Kettle’s Yard has two objects in our collection which have been repaired using the traditional Japanese technique of Kintsugi; ‘The Heron’ by William Staite Murray, c. 1928 and a Song Dynasty temmoku tea bowl.

Tickets are £175 and include a private tour of the House, all workshop materials, lunch and refreshments
18 years +

Click here to book now.

The day will start with a House tour with Dr Bonnie Kemske and a visitor assistant looking at the pieces in the collection.  The group will then move to a private room for a talk by Dr Kemske, whose book on Kinsugi will be published next year.

Enjoy lunch and refreshments, included in the ticket price. After lunch Kintsugi practitioner Iku Nishikawa will explain the principles and techniques and introduce how, with traditional techniques, broken ceramics can attain a beautiful afterlife.

Nishikawa says “the moment of breakage can be a moment of beginning: this is part of the spirit which guides the craft of kintsugi, a process which uses lacquer, sealants and metal powder in the repair of broken ceramics. More than just an act of repair however, Kintsugi creates a new narrative on the impermanence of things by highlighting the lines on which they break.”
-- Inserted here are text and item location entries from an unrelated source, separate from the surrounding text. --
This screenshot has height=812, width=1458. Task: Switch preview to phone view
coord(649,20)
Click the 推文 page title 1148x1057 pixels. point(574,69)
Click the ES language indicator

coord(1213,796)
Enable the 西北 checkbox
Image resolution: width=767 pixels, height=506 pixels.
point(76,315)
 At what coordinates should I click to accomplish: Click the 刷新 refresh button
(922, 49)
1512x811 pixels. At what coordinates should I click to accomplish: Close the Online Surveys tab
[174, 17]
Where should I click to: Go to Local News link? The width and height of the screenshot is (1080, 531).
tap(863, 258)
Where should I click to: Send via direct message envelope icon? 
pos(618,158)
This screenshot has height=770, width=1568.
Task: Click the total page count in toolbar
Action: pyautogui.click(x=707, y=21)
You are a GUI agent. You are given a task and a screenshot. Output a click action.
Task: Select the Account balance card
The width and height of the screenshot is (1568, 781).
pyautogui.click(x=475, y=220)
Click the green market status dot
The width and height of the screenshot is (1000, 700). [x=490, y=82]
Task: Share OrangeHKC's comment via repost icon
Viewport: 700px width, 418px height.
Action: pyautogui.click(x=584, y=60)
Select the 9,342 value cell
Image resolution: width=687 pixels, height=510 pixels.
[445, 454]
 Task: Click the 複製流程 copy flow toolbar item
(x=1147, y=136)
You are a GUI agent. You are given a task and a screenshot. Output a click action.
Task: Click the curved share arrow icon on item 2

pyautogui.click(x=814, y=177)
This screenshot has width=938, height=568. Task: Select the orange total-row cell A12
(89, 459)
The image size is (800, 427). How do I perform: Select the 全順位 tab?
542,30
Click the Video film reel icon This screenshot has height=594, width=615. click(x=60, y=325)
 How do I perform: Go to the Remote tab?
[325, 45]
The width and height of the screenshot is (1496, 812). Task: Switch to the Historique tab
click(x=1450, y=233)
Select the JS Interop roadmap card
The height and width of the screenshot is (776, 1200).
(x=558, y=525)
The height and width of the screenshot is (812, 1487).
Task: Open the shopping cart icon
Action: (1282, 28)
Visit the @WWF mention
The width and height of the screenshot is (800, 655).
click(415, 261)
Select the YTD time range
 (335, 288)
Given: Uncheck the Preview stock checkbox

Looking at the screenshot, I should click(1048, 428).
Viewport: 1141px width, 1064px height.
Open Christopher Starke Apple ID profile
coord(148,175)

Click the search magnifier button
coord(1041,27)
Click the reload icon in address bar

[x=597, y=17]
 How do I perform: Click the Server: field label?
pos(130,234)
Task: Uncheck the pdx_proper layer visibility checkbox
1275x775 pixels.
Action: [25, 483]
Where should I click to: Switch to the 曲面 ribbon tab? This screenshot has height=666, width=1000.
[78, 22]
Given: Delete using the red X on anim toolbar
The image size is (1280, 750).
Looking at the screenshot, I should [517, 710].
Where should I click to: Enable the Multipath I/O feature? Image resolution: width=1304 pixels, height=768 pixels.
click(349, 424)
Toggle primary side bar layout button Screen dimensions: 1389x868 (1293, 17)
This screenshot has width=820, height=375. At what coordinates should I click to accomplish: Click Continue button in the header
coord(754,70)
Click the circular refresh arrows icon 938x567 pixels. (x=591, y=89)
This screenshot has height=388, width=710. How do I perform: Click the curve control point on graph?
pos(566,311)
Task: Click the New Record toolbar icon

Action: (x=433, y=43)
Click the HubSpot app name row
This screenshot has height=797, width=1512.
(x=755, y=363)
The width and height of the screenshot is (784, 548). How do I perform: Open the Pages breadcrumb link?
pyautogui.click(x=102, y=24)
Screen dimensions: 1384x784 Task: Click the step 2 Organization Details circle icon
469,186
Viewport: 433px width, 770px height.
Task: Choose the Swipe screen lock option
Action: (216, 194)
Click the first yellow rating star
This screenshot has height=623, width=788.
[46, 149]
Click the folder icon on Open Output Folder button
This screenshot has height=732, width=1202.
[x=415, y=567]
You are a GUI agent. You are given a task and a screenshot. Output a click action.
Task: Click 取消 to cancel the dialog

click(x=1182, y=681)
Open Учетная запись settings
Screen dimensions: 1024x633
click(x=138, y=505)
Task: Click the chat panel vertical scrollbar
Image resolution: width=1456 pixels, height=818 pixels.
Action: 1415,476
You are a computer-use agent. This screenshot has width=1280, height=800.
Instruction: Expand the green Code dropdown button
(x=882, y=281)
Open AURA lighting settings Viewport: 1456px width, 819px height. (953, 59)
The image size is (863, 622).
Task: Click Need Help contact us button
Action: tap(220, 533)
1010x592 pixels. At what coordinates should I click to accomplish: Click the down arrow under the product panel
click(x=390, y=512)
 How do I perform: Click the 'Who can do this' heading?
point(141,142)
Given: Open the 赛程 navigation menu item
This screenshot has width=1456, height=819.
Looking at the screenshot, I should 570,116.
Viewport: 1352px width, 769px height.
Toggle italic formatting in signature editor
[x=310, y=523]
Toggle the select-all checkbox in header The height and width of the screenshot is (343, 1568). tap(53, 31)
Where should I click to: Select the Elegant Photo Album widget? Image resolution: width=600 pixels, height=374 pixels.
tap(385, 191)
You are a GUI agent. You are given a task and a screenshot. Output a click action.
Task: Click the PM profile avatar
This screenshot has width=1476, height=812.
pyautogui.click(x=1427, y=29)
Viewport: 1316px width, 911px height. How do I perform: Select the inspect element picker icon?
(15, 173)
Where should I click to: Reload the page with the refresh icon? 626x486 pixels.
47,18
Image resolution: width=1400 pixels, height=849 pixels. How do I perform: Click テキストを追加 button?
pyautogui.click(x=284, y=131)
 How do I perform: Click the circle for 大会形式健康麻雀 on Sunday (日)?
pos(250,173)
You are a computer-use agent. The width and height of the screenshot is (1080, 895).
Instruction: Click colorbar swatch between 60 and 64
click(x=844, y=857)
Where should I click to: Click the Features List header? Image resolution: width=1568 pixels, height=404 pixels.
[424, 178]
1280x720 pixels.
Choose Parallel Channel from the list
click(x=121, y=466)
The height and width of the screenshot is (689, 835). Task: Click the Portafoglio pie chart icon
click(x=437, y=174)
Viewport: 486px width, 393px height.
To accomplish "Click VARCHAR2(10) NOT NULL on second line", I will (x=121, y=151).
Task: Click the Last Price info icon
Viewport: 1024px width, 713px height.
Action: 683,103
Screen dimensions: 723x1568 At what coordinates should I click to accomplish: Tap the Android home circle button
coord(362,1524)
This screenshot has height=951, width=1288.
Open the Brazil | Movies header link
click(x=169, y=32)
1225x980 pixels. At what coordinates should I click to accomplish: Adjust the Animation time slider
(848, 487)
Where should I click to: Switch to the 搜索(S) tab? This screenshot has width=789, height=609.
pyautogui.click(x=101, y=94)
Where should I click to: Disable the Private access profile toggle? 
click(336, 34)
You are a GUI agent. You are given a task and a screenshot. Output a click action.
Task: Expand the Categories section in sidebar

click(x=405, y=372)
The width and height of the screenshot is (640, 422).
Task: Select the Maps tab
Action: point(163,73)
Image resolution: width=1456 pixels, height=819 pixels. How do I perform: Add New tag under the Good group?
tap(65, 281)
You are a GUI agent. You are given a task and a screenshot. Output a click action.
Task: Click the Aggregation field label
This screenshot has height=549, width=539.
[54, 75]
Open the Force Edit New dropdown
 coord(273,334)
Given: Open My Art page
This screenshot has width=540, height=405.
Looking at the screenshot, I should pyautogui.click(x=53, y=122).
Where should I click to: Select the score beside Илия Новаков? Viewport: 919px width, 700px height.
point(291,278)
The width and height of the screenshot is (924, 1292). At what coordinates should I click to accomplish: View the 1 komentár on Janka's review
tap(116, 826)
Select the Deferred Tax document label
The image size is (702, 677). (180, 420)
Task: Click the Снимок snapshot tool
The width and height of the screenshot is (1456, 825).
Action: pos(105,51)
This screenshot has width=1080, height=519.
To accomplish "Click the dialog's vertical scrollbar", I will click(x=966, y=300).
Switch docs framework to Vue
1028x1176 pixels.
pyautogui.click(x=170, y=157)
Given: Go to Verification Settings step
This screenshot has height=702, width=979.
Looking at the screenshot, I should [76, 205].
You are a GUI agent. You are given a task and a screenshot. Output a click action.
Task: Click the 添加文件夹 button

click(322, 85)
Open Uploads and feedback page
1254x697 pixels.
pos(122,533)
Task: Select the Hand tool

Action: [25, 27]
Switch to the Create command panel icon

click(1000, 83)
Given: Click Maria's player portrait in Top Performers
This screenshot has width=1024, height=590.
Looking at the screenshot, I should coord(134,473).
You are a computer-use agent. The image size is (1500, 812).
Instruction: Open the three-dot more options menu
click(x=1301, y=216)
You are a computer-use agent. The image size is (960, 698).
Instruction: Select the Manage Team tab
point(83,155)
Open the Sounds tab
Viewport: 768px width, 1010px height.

Important information for the workshop

Participants are invited to bring a plate or other small ceramic item to work on – the plates will then be broken by Nishikawa as it is preferable to obtain a simple break for a first repair by those new to Kintsugi.

Please also bring a box or container (big enough to fit your item) with a lid to take it home with you.

Due to conservation and security reasons, no bags, including handbags, or large coats are allowed in the House.